# DATA ENTRIES
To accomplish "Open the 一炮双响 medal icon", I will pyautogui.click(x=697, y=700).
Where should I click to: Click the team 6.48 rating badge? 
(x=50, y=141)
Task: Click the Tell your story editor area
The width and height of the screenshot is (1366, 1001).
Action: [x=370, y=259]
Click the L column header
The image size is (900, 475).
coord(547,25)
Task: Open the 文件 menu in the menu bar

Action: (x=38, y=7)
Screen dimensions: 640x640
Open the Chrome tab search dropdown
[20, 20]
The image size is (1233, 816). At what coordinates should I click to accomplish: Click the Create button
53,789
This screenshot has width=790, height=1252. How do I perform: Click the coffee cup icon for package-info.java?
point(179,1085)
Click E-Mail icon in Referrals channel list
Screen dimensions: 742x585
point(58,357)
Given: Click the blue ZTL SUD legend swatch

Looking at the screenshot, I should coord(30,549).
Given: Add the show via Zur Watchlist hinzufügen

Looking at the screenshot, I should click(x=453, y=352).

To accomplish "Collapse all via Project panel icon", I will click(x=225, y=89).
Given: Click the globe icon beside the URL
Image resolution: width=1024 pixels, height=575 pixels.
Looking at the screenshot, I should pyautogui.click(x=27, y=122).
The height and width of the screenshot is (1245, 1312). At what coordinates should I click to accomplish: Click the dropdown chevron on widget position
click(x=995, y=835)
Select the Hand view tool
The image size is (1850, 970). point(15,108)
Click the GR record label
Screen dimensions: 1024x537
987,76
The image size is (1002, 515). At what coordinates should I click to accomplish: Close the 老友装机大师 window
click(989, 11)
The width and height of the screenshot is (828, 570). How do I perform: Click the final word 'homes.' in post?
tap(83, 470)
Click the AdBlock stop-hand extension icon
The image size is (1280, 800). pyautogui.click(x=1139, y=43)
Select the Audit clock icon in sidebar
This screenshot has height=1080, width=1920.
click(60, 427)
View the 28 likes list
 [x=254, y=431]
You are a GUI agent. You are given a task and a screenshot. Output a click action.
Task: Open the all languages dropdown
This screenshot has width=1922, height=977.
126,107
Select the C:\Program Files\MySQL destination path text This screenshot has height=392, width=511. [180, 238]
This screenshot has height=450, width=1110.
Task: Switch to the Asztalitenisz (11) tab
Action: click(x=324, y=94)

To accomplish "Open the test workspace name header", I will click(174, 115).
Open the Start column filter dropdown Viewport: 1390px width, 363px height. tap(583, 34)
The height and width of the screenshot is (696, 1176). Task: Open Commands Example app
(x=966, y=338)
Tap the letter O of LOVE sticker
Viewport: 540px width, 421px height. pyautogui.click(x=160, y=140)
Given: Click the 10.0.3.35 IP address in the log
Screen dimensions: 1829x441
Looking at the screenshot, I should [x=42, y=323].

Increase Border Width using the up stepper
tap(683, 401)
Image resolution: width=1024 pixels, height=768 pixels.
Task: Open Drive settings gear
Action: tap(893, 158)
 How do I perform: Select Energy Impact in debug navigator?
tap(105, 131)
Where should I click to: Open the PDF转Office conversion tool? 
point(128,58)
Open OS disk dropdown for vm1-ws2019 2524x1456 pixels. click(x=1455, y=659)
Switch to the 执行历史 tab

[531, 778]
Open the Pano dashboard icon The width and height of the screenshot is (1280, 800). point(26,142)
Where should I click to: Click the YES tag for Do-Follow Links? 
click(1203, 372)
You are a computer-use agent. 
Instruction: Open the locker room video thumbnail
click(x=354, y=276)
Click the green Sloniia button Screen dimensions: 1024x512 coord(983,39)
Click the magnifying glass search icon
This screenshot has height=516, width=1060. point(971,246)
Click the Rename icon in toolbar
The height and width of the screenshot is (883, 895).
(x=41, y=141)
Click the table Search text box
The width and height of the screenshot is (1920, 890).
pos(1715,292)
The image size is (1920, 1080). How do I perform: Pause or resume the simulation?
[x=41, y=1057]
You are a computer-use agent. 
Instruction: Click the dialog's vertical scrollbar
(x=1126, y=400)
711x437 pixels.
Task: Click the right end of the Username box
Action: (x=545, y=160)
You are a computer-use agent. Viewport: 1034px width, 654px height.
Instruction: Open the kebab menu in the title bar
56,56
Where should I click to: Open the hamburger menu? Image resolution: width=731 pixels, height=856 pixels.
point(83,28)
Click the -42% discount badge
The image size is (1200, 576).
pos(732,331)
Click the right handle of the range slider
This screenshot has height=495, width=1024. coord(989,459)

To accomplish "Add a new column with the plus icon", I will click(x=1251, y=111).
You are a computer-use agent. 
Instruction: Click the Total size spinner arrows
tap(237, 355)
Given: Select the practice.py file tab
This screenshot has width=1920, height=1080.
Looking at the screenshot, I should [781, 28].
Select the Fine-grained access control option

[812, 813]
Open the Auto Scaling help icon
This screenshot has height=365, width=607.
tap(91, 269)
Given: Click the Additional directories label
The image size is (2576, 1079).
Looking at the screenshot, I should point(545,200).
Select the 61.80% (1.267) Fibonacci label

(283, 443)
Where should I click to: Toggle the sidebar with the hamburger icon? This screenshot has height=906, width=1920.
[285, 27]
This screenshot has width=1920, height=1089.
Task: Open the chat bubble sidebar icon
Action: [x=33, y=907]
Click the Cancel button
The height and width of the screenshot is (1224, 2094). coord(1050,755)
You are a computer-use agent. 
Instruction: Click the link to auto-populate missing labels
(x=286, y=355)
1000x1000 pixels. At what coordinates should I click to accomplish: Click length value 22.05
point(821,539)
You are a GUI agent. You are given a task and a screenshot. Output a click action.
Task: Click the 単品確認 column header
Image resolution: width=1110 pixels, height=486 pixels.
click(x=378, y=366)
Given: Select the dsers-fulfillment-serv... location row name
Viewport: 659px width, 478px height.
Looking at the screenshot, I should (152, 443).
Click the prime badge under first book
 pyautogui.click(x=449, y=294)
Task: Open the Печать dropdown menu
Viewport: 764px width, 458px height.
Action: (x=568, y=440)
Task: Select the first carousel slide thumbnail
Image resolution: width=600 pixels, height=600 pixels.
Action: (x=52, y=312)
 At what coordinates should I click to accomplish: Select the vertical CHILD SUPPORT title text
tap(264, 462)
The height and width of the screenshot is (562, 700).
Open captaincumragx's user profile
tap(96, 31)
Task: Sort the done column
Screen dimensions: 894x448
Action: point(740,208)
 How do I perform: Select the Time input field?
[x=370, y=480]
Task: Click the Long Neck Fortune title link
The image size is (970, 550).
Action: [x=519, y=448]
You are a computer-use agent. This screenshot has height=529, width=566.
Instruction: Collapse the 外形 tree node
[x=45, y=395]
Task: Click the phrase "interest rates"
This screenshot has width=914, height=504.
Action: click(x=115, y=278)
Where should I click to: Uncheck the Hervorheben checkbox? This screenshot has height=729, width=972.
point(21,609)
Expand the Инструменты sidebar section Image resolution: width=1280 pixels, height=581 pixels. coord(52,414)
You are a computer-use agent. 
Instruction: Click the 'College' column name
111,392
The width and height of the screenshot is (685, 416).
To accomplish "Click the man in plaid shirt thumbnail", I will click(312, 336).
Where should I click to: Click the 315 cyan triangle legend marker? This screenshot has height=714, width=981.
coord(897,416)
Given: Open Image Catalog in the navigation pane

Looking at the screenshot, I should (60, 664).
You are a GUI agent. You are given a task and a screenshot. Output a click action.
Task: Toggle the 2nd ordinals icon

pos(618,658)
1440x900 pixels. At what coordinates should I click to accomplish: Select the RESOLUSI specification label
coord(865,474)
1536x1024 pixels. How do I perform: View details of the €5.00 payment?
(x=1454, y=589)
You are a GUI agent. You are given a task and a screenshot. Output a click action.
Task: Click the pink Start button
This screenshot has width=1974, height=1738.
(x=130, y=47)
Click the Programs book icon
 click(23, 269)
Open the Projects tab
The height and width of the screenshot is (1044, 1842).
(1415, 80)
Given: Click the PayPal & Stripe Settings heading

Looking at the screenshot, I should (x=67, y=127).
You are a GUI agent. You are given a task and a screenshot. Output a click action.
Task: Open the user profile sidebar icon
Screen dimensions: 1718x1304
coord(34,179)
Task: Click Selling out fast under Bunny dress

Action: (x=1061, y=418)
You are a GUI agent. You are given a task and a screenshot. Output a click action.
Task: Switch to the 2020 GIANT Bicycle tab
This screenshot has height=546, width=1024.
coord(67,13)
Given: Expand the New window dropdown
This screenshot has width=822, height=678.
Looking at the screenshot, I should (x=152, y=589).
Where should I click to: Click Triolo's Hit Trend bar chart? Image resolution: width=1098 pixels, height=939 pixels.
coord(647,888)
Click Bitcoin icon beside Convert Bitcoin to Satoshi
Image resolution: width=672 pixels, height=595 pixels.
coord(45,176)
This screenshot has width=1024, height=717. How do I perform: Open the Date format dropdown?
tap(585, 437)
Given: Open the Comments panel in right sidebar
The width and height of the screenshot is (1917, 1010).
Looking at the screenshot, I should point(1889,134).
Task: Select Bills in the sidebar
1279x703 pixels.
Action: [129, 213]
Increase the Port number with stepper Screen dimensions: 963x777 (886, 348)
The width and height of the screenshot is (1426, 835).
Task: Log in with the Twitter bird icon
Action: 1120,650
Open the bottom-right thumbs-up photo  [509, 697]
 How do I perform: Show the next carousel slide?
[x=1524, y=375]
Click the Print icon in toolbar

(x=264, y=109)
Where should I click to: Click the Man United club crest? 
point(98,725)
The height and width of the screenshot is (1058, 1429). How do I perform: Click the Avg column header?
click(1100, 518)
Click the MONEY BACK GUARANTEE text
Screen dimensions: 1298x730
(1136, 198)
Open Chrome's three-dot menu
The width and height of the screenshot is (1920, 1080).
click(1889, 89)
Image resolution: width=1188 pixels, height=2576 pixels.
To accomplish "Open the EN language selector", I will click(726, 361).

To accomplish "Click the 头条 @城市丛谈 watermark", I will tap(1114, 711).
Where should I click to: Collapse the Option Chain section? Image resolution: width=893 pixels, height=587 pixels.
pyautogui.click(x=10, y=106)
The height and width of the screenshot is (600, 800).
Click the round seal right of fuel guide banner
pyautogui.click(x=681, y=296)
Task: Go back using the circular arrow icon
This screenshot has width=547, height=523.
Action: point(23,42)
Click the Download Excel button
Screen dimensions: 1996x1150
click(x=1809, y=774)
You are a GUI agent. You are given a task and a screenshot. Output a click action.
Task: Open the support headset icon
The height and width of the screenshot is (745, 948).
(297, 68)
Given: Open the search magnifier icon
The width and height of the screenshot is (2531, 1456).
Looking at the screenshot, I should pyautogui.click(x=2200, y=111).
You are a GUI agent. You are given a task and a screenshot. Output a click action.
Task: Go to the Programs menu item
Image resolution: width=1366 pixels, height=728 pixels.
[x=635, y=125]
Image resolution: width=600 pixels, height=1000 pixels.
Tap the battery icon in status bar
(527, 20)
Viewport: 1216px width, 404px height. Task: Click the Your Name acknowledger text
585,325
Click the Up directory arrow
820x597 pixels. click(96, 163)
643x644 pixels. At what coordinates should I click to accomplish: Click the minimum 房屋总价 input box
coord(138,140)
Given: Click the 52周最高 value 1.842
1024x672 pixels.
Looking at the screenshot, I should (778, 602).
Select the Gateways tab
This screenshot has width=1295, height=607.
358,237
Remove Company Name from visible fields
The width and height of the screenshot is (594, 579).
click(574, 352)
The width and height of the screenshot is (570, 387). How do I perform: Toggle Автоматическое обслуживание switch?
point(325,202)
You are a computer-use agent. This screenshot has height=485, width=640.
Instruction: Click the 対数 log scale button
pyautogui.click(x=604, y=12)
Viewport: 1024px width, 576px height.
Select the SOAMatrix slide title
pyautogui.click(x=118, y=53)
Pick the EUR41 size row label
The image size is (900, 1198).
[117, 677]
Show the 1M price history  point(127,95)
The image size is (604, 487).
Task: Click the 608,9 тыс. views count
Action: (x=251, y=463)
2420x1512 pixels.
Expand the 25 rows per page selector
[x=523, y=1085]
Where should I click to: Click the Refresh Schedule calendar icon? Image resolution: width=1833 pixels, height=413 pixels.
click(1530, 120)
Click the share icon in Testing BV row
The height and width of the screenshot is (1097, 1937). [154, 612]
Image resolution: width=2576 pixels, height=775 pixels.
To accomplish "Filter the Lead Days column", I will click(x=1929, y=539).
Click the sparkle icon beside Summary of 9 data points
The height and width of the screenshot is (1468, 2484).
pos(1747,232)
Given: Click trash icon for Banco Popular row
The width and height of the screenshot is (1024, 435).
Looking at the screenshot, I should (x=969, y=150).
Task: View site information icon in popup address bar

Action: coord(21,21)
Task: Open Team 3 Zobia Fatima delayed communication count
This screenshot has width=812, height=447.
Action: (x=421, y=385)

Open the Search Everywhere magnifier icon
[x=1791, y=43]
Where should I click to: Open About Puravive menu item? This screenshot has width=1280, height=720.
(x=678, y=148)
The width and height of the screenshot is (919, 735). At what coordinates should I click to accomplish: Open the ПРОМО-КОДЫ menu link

# YOUR INSTRUCTIONS
Reproduce the data above word for word, from the line containing "Task: View site" through the end of the data, including both ends.

# THE SOLUTION
Task: View site information icon in popup address bar

Action: coord(21,21)
Task: Open Team 3 Zobia Fatima delayed communication count
This screenshot has width=812, height=447.
Action: (x=421, y=385)

Open the Search Everywhere magnifier icon
[x=1791, y=43]
Where should I click to: Open About Puravive menu item? This screenshot has width=1280, height=720.
(x=678, y=148)
The width and height of the screenshot is (919, 735). At what coordinates should I click to accomplish: Open the ПРОМО-КОДЫ menu link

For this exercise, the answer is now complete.